#### CONSIGNES:
A - Résumez en deux phrases le passage sur la guerre de l'information au Moyen-Orient.
B - Restituez à l'identique les lignes des entrées, en commençant par celle qui contient « You are a GUI » et en terminant par celle qui contient « tap(915, 121) », ces deux lignes incluses. Omettez les images.

#### TEXTE FOURNI:

::::::

Au Moyen-Orient, grâce surtout à l’influence d’alliés experts en propagande, les médias les plus suivis sont mis à contribution pour attiser la guerre de l’information qui bat son plein entre les belligérants. Cela concerne tous les acteurs régionaux engagés dans des batailles centrales ou marginales, qu’ils soient Iraniens, Israéliens, Arabes, Turcs. Les médias officiels, les organes de presse, la presse privée, les médias audiovisuels à diffusion globale, les réseaux sociaux, les relais internationaux, les alter-médias, sont autant d’outils de désinformation aux mains des Etats, des clans, des réseaux, etc.

::::::

#### ENTRÉES FOURNIES:

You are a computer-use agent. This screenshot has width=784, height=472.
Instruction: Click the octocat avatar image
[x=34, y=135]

::::::

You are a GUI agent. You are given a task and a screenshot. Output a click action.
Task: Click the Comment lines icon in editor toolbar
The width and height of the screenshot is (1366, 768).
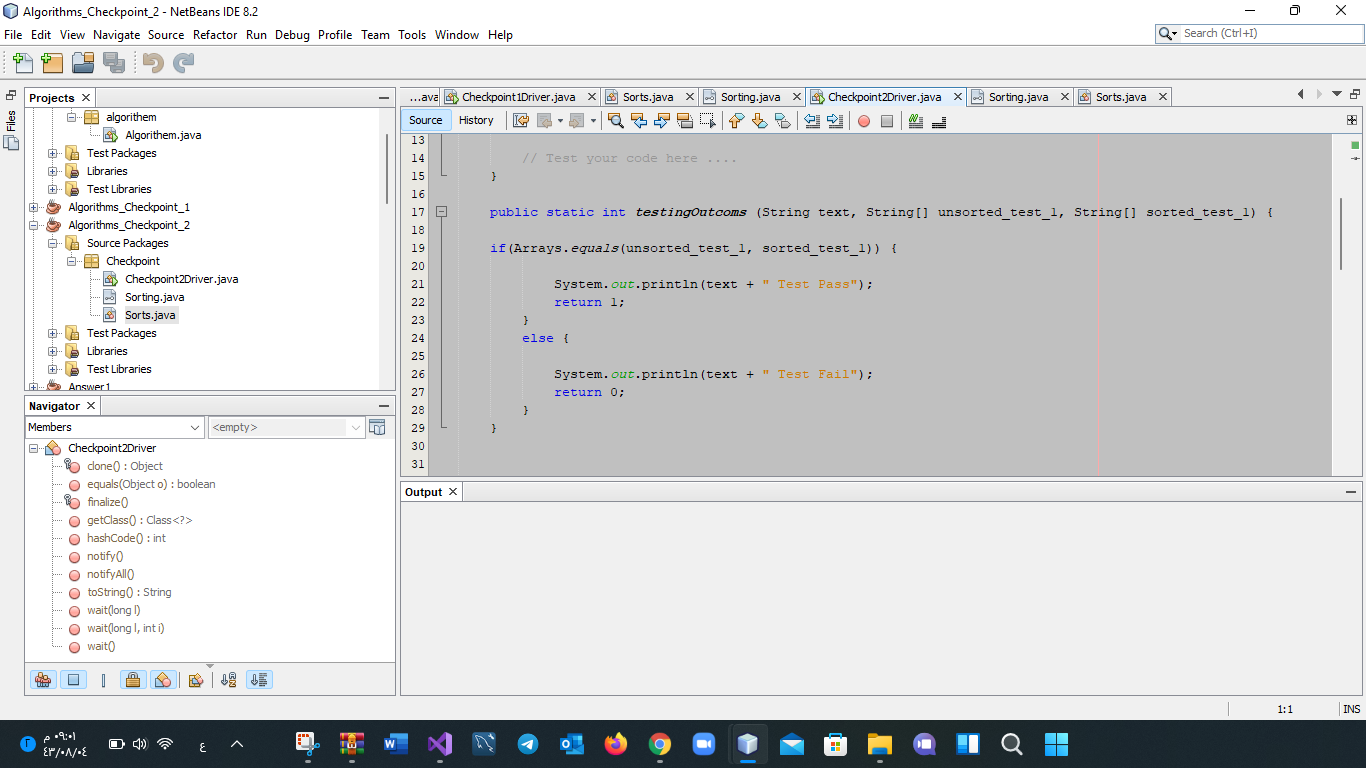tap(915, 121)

::::::

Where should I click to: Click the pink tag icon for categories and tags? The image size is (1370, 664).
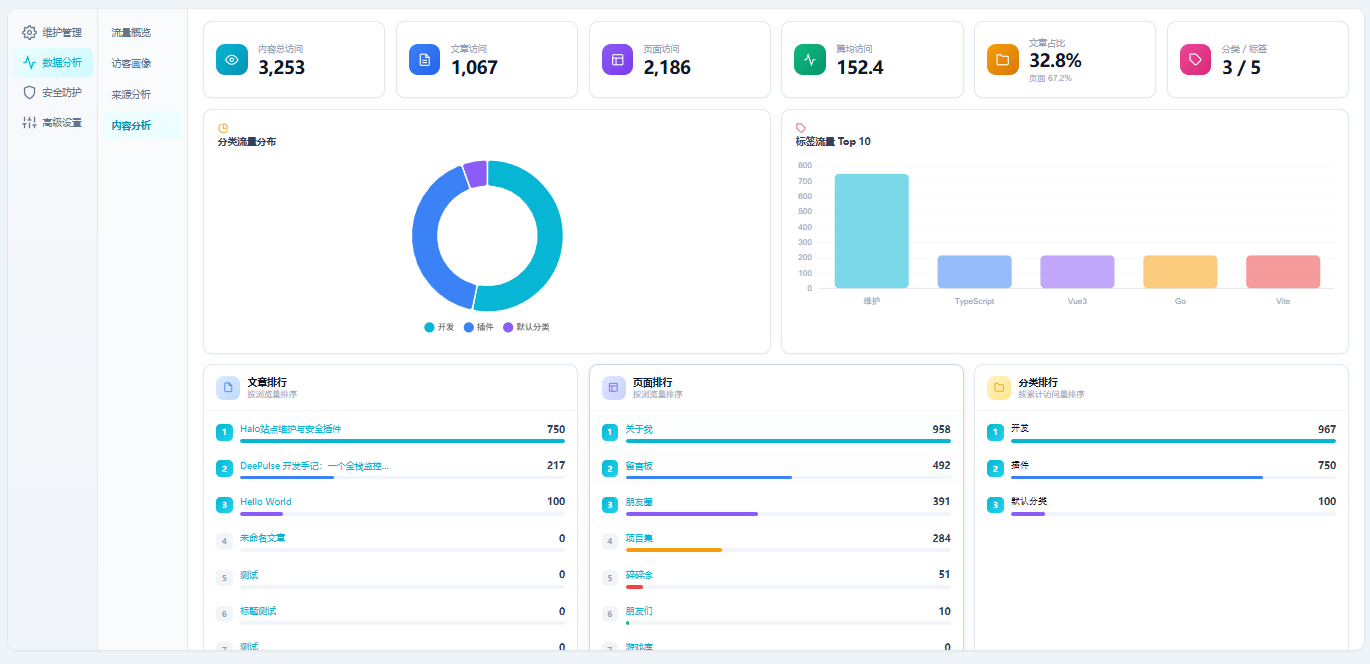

::::::

#### RÉPONSES PAR CONSIGNE:
A - Au Moyen-Orient, les médias les plus suivis sont mis à contribution, surtout sous l'influence d'alliés experts en propagande, pour attiser la guerre de l'information entre belligérants, ce qui concerne tous les acteurs régionaux, qu'ils soient iraniens, israéliens, arabes ou turcs. Médias officiels, organes de presse, presse privée, médias audiovisuels à diffusion globale, réseaux sociaux, relais internationaux et alter-médias sont autant d'outils de désinformation aux mains des États, des clans et des réseaux.

B -
You are a GUI agent. You are given a task and a screenshot. Output a click action.
Task: Click the Comment lines icon in editor toolbar
The width and height of the screenshot is (1366, 768).
tap(915, 121)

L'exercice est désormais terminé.